> **TASK STATEMENT**:
Word for word, give the listing below again.

○ ○ ○ ○ ○

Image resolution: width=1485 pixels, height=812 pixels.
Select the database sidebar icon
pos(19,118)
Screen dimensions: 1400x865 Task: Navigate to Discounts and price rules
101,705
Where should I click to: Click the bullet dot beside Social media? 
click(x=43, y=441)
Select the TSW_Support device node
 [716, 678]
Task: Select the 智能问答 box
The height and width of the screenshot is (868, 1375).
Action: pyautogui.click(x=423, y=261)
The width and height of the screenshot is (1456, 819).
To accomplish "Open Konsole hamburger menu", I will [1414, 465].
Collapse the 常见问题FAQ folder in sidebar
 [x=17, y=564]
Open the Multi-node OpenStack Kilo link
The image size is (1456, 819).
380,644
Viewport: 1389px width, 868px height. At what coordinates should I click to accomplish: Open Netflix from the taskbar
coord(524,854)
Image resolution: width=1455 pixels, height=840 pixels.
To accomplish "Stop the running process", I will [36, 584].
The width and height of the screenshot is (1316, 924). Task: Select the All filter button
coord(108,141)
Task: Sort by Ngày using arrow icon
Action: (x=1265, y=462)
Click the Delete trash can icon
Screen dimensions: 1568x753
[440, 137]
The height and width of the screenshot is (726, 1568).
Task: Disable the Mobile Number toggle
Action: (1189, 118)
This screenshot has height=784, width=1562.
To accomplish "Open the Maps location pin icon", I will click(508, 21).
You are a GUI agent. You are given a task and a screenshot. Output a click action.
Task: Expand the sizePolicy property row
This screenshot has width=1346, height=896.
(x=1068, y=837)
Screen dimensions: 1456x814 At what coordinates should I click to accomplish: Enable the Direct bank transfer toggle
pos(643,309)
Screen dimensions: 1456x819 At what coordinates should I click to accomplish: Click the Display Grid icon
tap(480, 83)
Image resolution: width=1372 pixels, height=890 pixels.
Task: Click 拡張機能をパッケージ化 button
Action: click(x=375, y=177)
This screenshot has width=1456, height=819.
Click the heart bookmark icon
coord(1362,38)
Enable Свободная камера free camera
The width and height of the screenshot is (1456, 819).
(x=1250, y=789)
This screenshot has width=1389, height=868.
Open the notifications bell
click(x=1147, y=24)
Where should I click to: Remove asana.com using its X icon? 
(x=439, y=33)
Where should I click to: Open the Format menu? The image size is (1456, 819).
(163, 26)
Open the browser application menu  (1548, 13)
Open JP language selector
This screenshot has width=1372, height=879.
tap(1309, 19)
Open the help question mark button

○ ○ ○ ○ ○

> **WRITTEN ANSWER**:
Image resolution: width=1485 pixels, height=812 pixels.
Select the database sidebar icon
pos(19,118)
Screen dimensions: 1400x865 Task: Navigate to Discounts and price rules
101,705
Where should I click to: Click the bullet dot beside Social media? 
click(x=43, y=441)
Select the TSW_Support device node
 [716, 678]
Task: Select the 智能问答 box
The height and width of the screenshot is (868, 1375).
Action: pyautogui.click(x=423, y=261)
The width and height of the screenshot is (1456, 819).
To accomplish "Open Konsole hamburger menu", I will [1414, 465].
Collapse the 常见问题FAQ folder in sidebar
 [x=17, y=564]
Open the Multi-node OpenStack Kilo link
The image size is (1456, 819).
380,644
Viewport: 1389px width, 868px height. At what coordinates should I click to accomplish: Open Netflix from the taskbar
coord(524,854)
Image resolution: width=1455 pixels, height=840 pixels.
To accomplish "Stop the running process", I will [36, 584].
The width and height of the screenshot is (1316, 924). Task: Select the All filter button
coord(108,141)
Task: Sort by Ngày using arrow icon
Action: (x=1265, y=462)
Click the Delete trash can icon
Screen dimensions: 1568x753
[440, 137]
The height and width of the screenshot is (726, 1568).
Task: Disable the Mobile Number toggle
Action: (1189, 118)
This screenshot has height=784, width=1562.
To accomplish "Open the Maps location pin icon", I will click(508, 21).
You are a GUI agent. You are given a task and a screenshot. Output a click action.
Task: Expand the sizePolicy property row
This screenshot has width=1346, height=896.
(x=1068, y=837)
Screen dimensions: 1456x814 At what coordinates should I click to accomplish: Enable the Direct bank transfer toggle
pos(643,309)
Screen dimensions: 1456x819 At what coordinates should I click to accomplish: Click the Display Grid icon
tap(480, 83)
Image resolution: width=1372 pixels, height=890 pixels.
Task: Click 拡張機能をパッケージ化 button
Action: click(x=375, y=177)
This screenshot has width=1456, height=819.
Click the heart bookmark icon
coord(1362,38)
Enable Свободная камера free camera
The width and height of the screenshot is (1456, 819).
(x=1250, y=789)
This screenshot has width=1389, height=868.
Open the notifications bell
click(x=1147, y=24)
Where should I click to: Remove asana.com using its X icon? 
(x=439, y=33)
Where should I click to: Open the Format menu? The image size is (1456, 819).
(163, 26)
Open the browser application menu  (1548, 13)
Open JP language selector
This screenshot has width=1372, height=879.
tap(1309, 19)
Open the help question mark button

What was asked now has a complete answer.